*Your task*. Using the records provided below, locate and copy each line that contains the word "will".

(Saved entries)
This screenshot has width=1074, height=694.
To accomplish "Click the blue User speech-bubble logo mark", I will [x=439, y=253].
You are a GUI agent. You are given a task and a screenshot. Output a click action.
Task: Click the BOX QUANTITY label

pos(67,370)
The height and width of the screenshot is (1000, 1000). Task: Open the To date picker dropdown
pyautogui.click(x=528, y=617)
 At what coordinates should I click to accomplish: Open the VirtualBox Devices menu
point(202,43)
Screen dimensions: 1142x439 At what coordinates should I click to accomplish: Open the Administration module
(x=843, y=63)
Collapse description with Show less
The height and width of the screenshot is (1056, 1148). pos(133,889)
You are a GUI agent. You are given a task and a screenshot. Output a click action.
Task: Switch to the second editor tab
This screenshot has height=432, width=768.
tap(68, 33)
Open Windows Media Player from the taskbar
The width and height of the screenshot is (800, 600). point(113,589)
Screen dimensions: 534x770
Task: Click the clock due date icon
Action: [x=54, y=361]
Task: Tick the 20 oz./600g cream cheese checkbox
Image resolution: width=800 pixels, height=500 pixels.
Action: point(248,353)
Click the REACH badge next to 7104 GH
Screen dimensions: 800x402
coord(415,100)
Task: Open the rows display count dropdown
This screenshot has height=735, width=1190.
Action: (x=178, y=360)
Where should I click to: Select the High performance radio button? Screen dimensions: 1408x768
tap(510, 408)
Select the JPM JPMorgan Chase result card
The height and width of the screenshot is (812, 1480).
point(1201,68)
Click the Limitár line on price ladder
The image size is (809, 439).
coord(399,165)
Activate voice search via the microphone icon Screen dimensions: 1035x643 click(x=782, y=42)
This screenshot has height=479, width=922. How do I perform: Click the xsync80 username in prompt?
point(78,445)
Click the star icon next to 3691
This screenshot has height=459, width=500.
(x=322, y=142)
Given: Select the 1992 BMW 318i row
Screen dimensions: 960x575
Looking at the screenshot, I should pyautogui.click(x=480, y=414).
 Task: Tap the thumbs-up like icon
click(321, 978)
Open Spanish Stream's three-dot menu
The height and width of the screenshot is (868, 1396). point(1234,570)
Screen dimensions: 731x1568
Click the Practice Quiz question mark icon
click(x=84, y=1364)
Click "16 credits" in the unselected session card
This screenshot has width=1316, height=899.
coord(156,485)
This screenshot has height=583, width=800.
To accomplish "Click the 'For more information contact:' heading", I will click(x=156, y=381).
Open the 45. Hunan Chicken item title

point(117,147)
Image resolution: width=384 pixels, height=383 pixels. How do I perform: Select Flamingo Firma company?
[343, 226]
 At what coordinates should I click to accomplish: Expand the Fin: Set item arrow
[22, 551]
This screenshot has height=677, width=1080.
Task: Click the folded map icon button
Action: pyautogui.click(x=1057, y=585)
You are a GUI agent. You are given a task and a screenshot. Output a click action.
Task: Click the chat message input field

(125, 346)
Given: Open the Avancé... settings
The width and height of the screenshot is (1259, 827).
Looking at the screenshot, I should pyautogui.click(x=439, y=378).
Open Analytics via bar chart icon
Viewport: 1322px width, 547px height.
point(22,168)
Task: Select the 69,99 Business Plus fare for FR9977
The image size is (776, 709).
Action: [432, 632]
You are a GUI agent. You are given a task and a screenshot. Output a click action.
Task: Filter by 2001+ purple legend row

*Answer to the problem*.
To accomplish "Click the blue User speech-bubble logo mark", I will [x=439, y=253].
To accomplish "Click the 'For more information contact:' heading", I will click(x=156, y=381).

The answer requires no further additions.